» Task 1
From the email about Squid and Windows Update, extract the passage starting with "Leaving min at" and going on through "if need be.", copied word for word.
» Task 2
In the email about Squid and Windows Update, condense the paragraph beginning "We've discovered that Squid won't cache" into a shorter version that keeps its main facts.

» Text to read
Brett Glass wrote:
Amos:
We've discovered that Squid won't cache Windows Update unless we set
quick_abort_min to -1. This is because Windows update fetches subranges,
and the subrange fetches individually aren't enough to get the updates
cached. Ideas?
Leaving min at -1, and max at something large (10-50MB?)
Should abort the streams when they reach the max value, You'll have to
set the max to something reasonably higher than the WU cab size.
Service Packs may cause issues since they are >100MB each, but are
infrequent enough to use a spider and cause caching if need be.

» Data extract
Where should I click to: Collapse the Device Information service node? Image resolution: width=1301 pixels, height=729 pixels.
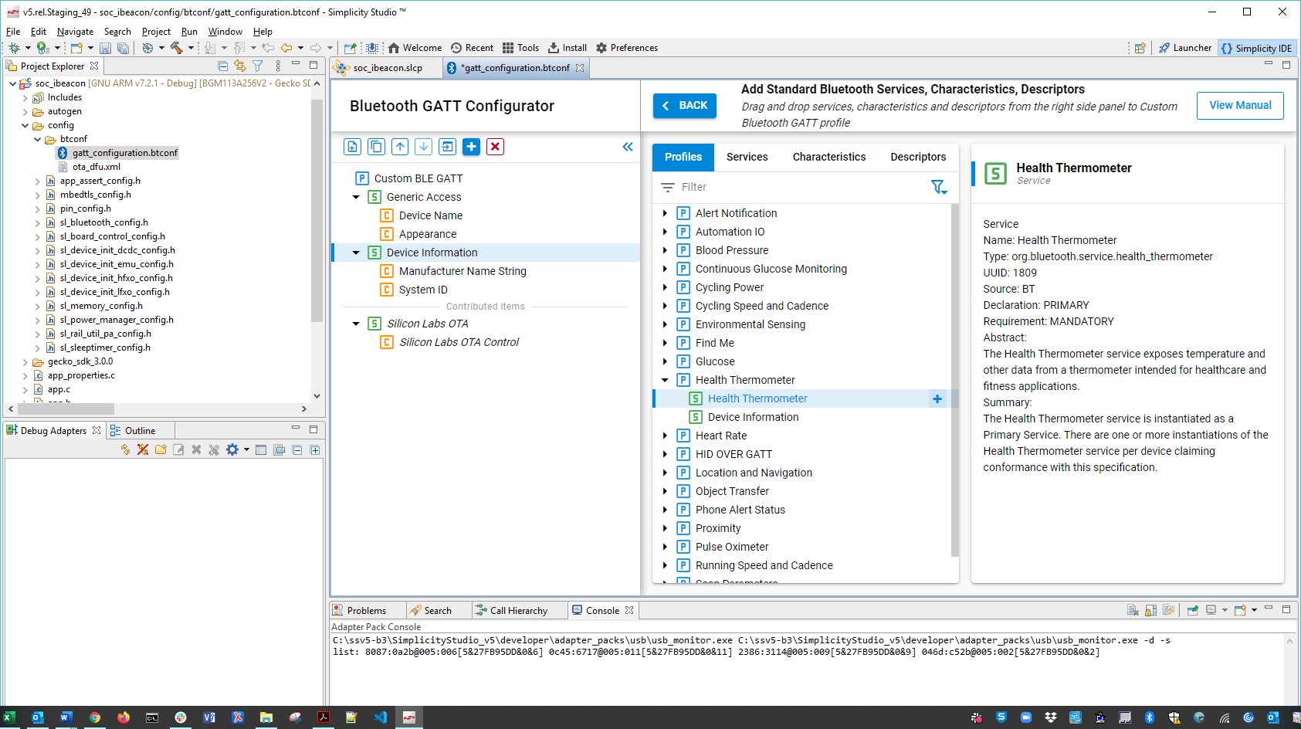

» Expected answer 1
Leaving min at -1, and max at something large (10-50MB?)
Should abort the streams when they reach the max value, You'll have to
set the max to something reasonably higher than the WU cab size.
Service Packs may cause issues since they are >100MB each, but are
infrequent enough to use a spider and cause caching if need be.

» Expected answer 2
Squid caches Windows Update only when quick_abort_min is set to -1, because Windows Update fetches subranges, and those individual fetches aren't enough to get the updates cached. The writer asks for ideas.